You've reset the cost basis without paying any tax. Done every year for 20 years, this is genuine compounding-of-the-exemption.
ELSS — the SIP with a tax twist
Equity-Linked Savings Scheme funds offer Section 80C deduction up to ₹1.5 lakh — but each SIP installment has a 3-year lock-in from its own purchase date. A 12-month ELSS SIP means the last installment unlocks at month 48, not month 12. Plan exits accordingly.
Dividend tax
If your fund pays dividends (now called IDCW — Income Distribution cum Capital Withdrawal), the dividend is added to your income and taxed at slab rate. The "growth" option avoids this entirely. Choose growth, almost always.
What CalcMaster does (and doesn't)
The SIP calculator shows gross returns. We don't subtract tax because:
- Your slab varies
- The split between STCG/LTCG depends on your redemption pattern
- Future rates are unknown (and changing)

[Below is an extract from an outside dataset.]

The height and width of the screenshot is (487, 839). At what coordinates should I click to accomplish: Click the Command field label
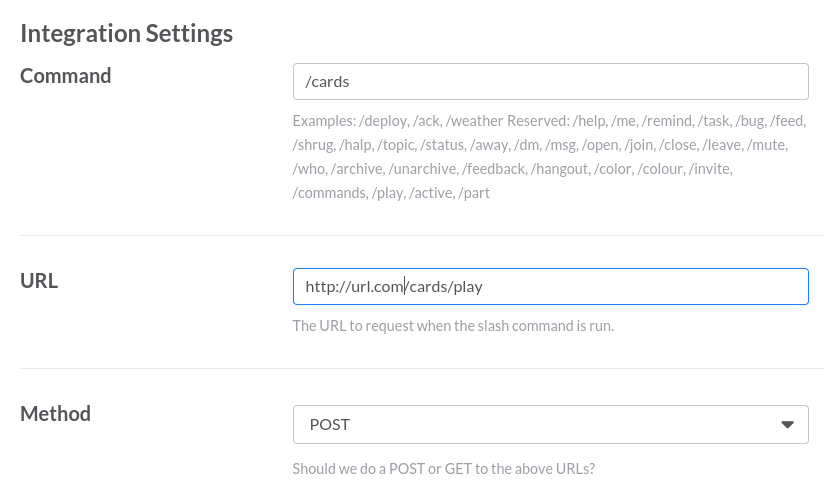coord(66,76)
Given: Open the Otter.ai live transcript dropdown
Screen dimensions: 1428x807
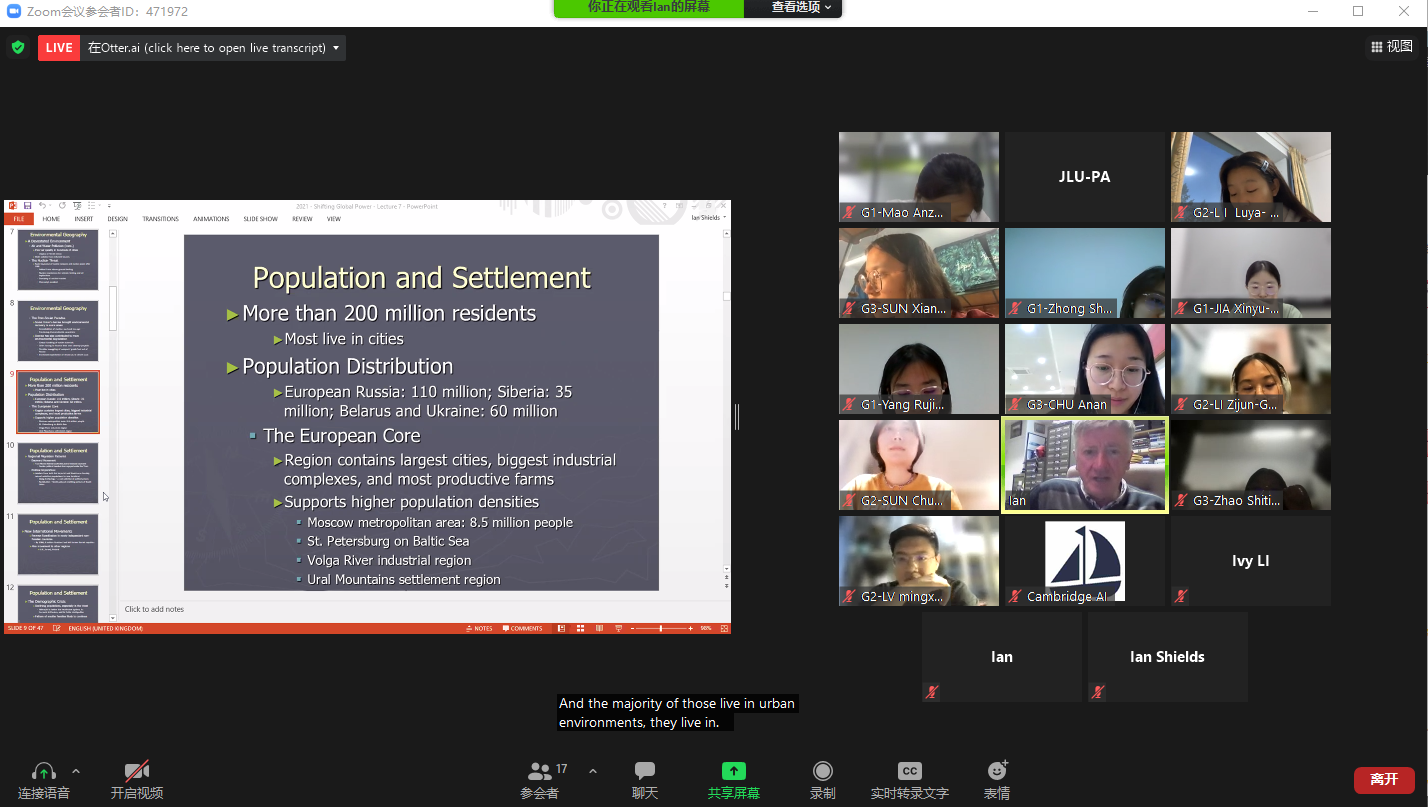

Mentally subtract ~10–15% from the final corpus for a long-held, mostly-LTCG portfolio. That's your post-tax estimate.
The takeaway
The Indian tax system is friendlier to long-held equity than to short-term trading, and substantially friendlier than to debt funds. The SIP structure aligns naturally with this: longer holding → more LTCG → lower tax → bigger keep.
The ₹1.25 lakh annual LTCG exemption is the single under-used legal tax-saving for retail investors. Harvest it.